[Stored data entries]
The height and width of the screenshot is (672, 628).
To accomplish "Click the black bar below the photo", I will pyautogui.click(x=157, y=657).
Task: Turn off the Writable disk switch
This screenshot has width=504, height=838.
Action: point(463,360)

==

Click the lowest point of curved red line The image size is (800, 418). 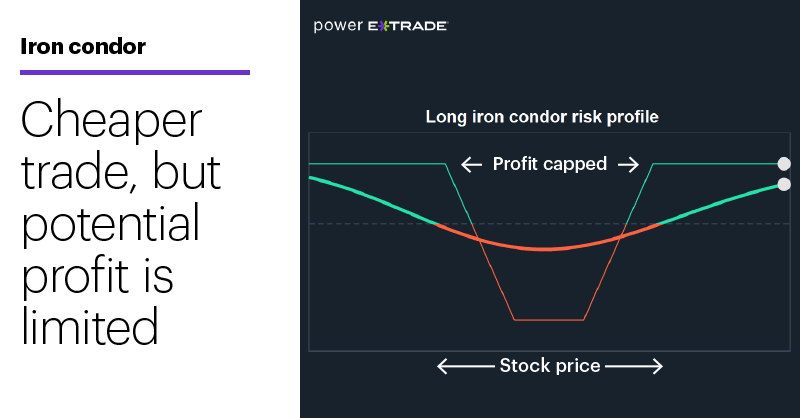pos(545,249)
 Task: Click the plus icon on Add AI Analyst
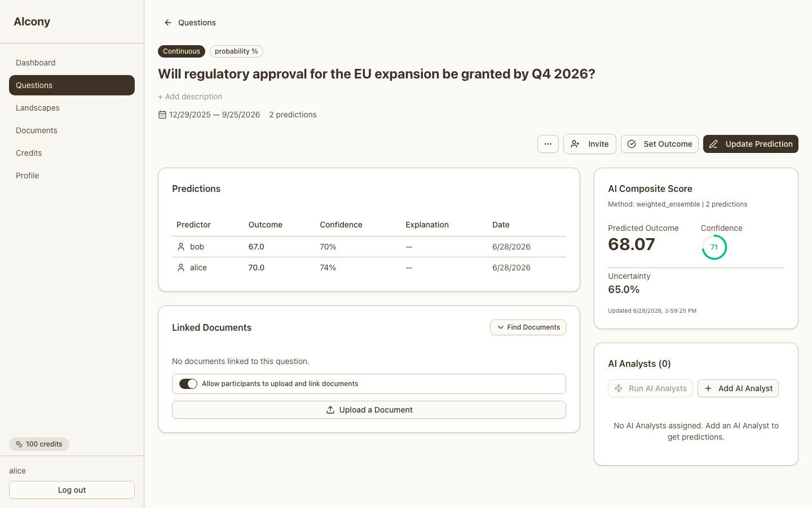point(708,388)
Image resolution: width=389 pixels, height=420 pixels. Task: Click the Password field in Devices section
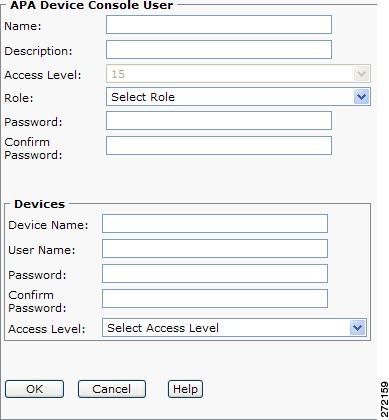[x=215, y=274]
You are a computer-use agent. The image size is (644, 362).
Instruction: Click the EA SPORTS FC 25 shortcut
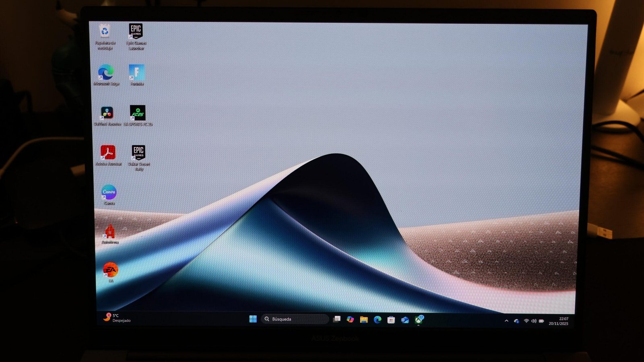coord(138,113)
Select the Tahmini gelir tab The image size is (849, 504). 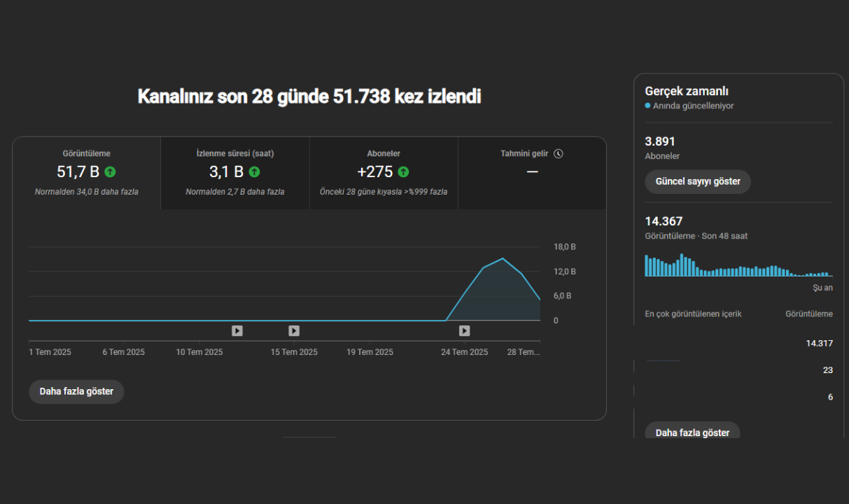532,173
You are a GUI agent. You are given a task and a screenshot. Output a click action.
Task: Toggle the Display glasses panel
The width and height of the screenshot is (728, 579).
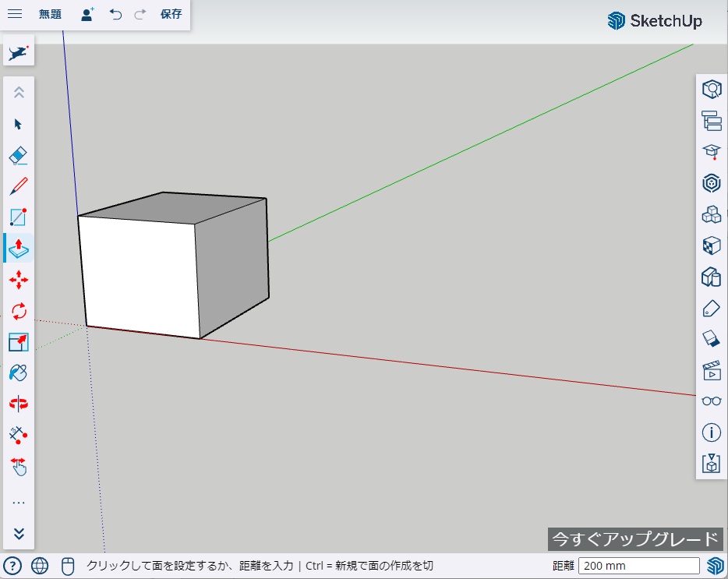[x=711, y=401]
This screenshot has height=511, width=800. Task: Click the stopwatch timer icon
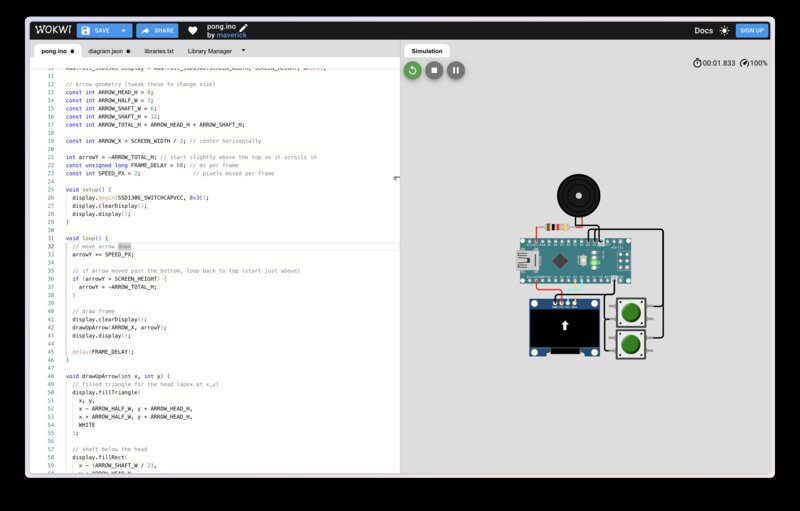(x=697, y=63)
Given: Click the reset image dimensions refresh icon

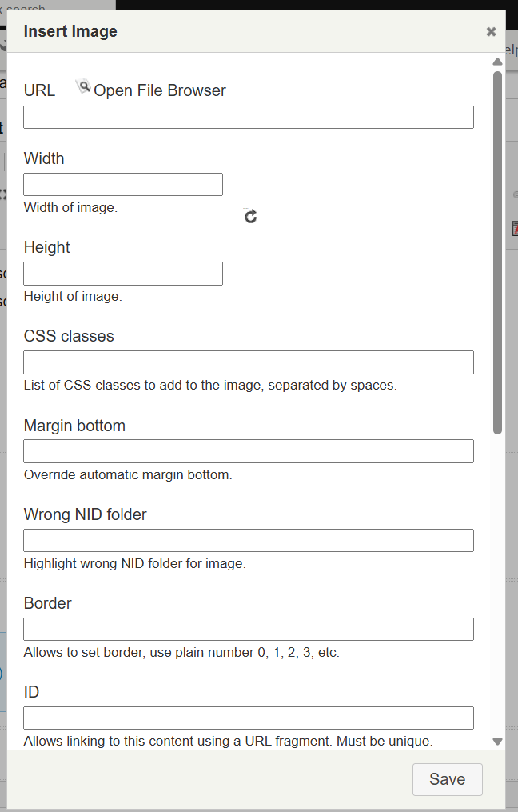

* * *

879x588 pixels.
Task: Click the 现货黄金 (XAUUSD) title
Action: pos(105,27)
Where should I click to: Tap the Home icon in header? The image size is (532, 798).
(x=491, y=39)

Assignment =
Those lines of the records that contain the string "agent" should be identified and copied.

Response for this exercise =
You are a computer-use agent. The image size is (644, 362).
You are a GUI agent. You are given a task and a screenshot. Output a click action.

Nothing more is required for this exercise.